My family loves these easy tuna or salmon cakes! I think this would be a great recipe to try for kids that might not be into seafood. They get a crispy outside from frying them in the coconut oil that gives them a great flavor and texture!
These are a great and easy go-to lunch if you don’t really have much in your fridge. I always keep extra cans of tuna and wild salmon in my pantry so I always have something on hand if things in my refrigerator are getting low.

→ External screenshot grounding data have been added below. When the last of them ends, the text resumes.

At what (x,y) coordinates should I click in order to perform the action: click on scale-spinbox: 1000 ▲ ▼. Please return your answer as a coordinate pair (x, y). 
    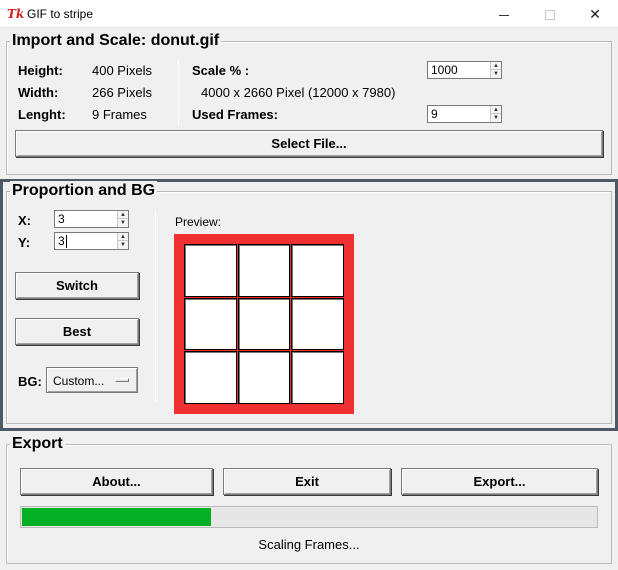
    Looking at the image, I should click on (464, 70).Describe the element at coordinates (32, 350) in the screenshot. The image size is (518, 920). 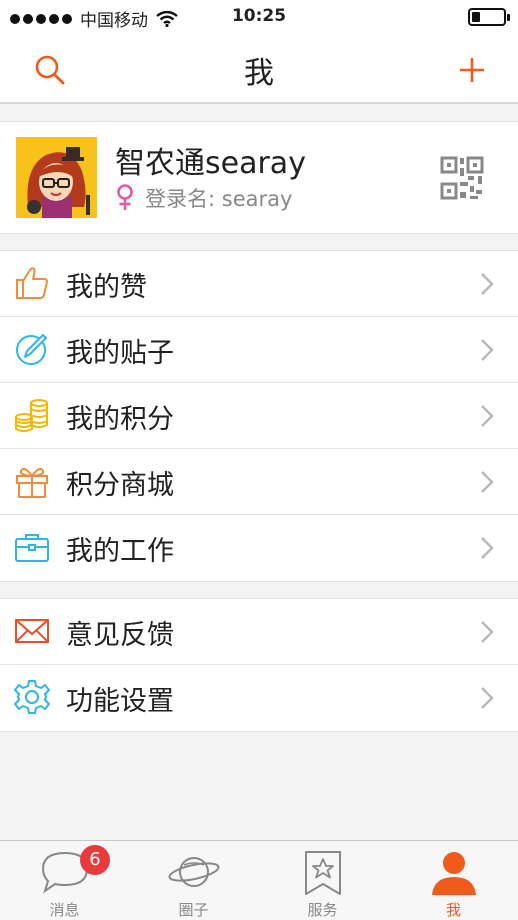
I see `pen-circle-icon` at that location. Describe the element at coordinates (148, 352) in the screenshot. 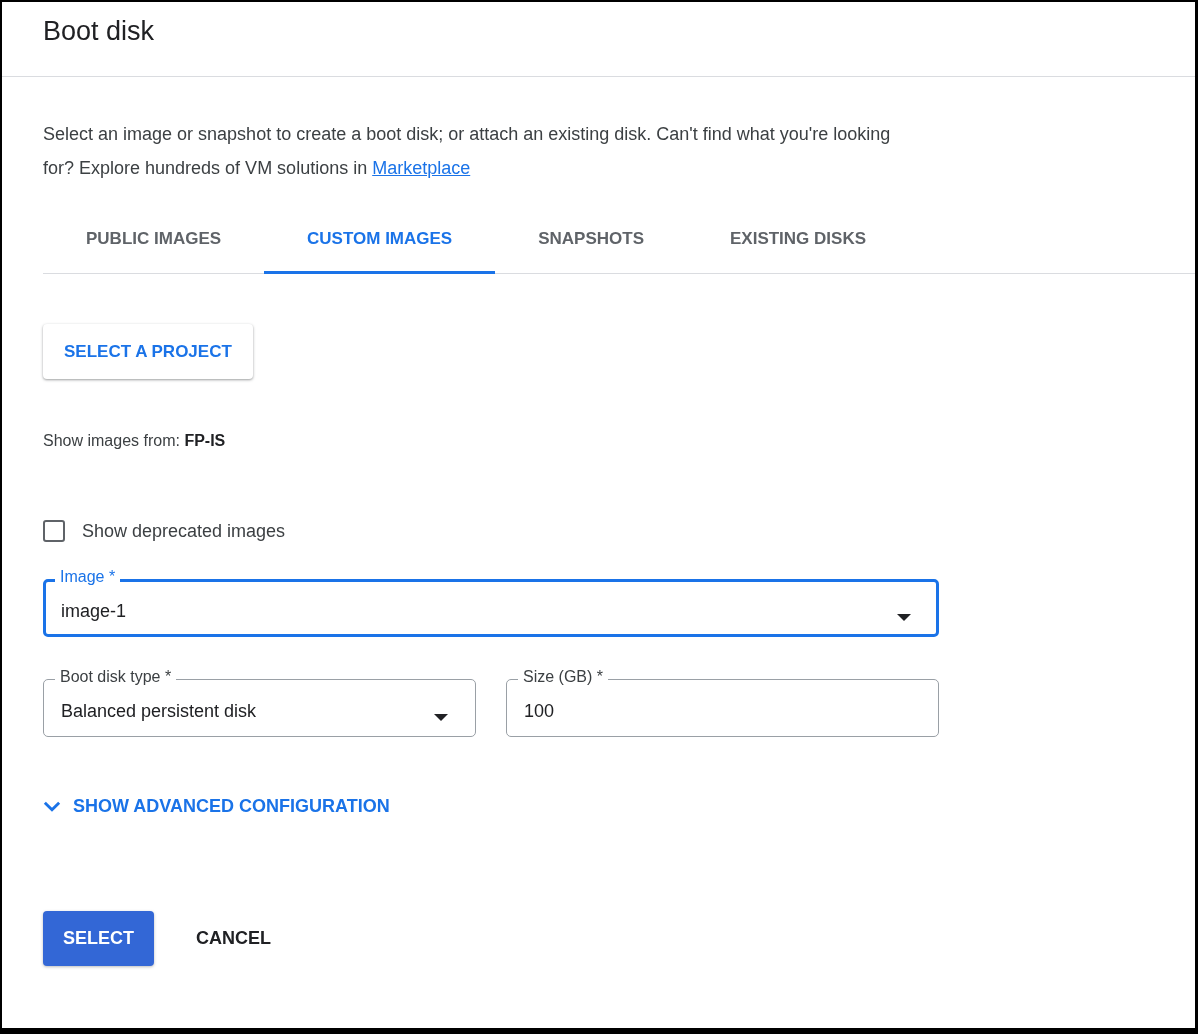

I see `select-project-button: SELECT A PROJECT` at that location.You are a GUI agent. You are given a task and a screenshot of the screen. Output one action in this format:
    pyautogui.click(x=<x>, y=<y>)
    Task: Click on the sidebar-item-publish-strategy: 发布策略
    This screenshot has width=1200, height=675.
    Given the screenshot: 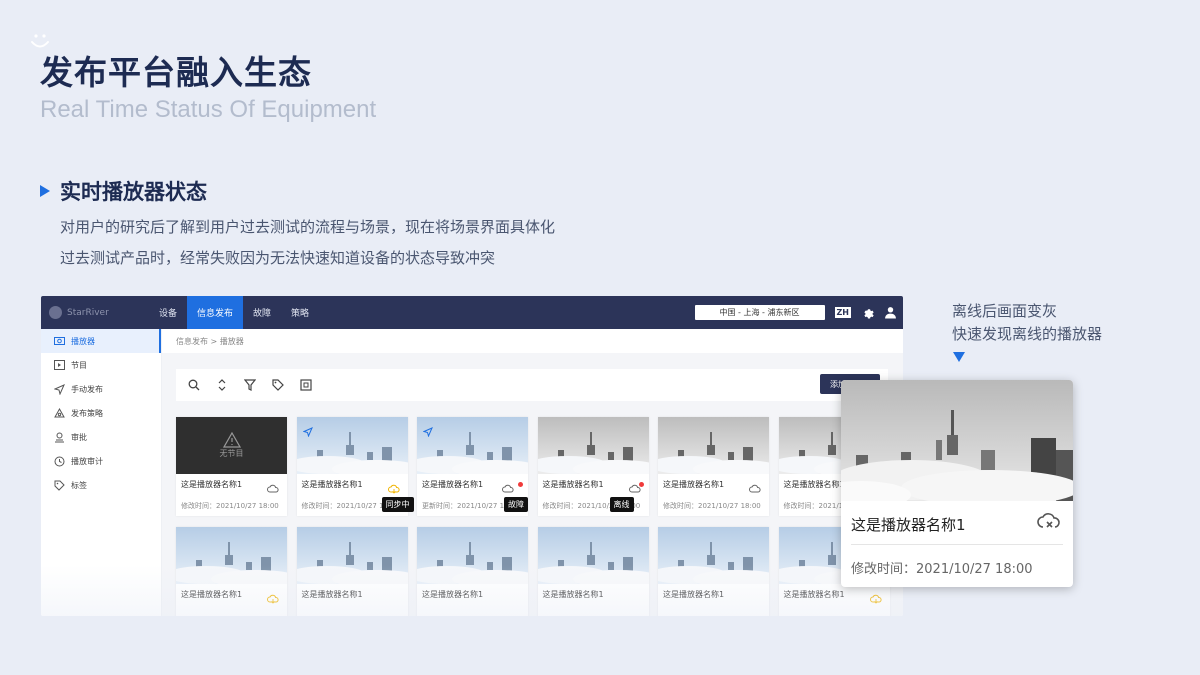 What is the action you would take?
    pyautogui.click(x=101, y=413)
    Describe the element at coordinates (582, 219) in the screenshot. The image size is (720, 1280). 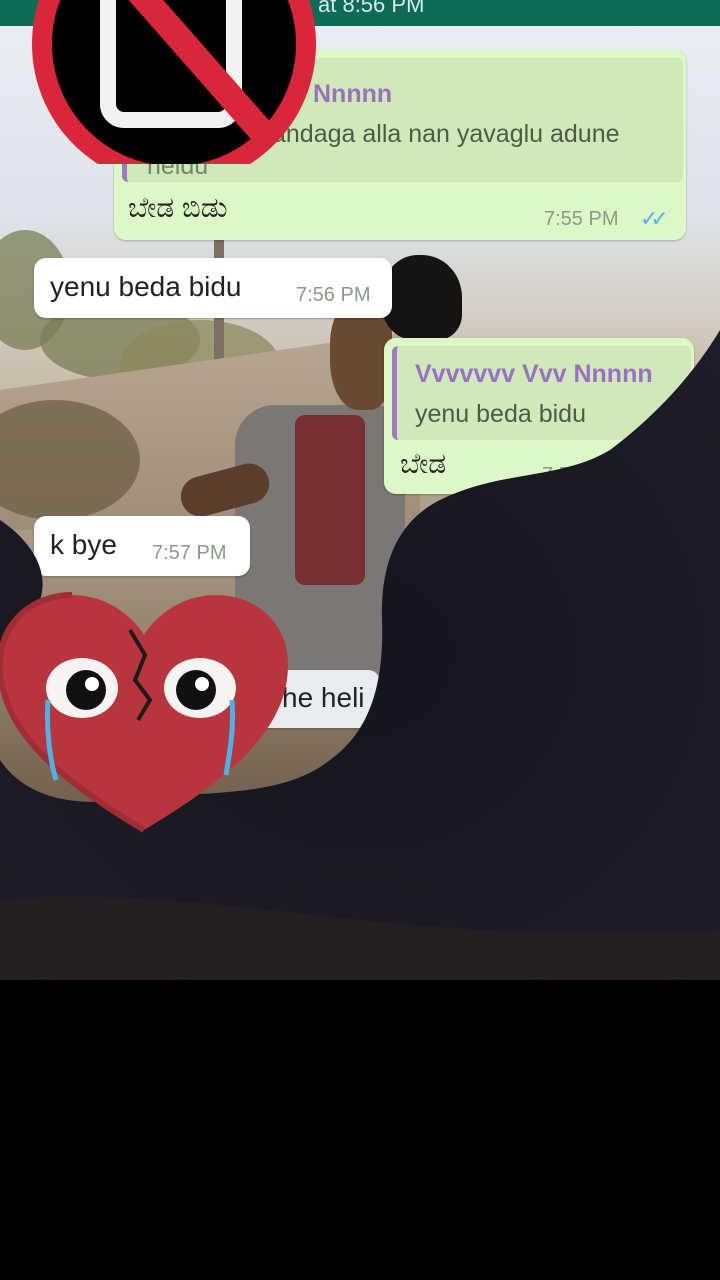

Using a cast iron pan works best for this as will help it not stick to the pan.
Prep time: 5 minutes
Cook time: 6 minutes
- 2 6 0z. cans of tuna or wild salmon
- 1 egg
- 3 tbsps. coconut oil
- Your choice of seasonings (I like to use garlic powder, turmeric, dried dill or parsley, and sometimes throw in some chipotle or paprika. Whatever you have on hand!)
- 1/2 tsp. salt
- Drain canned choice of fish and empty into medium size bowl.
- Add egg, and spices
- Form into patties, makes about 8 – 10.
- Heat pan on med-high to high heat. Melt coconut oil in the pan and make sure it gets very hot before adding the fishcakes (try no to let it smoke though).
- Carefully add cakes to the oil and let cook for 2-3 minutes, until browned and slightly crispy on bottom.
- Turn over and cook another 2-3 minutes
You can serve with a lemon and herbs on top if you would like, but we usually don’t get that fancy and just eat them right up with our hands!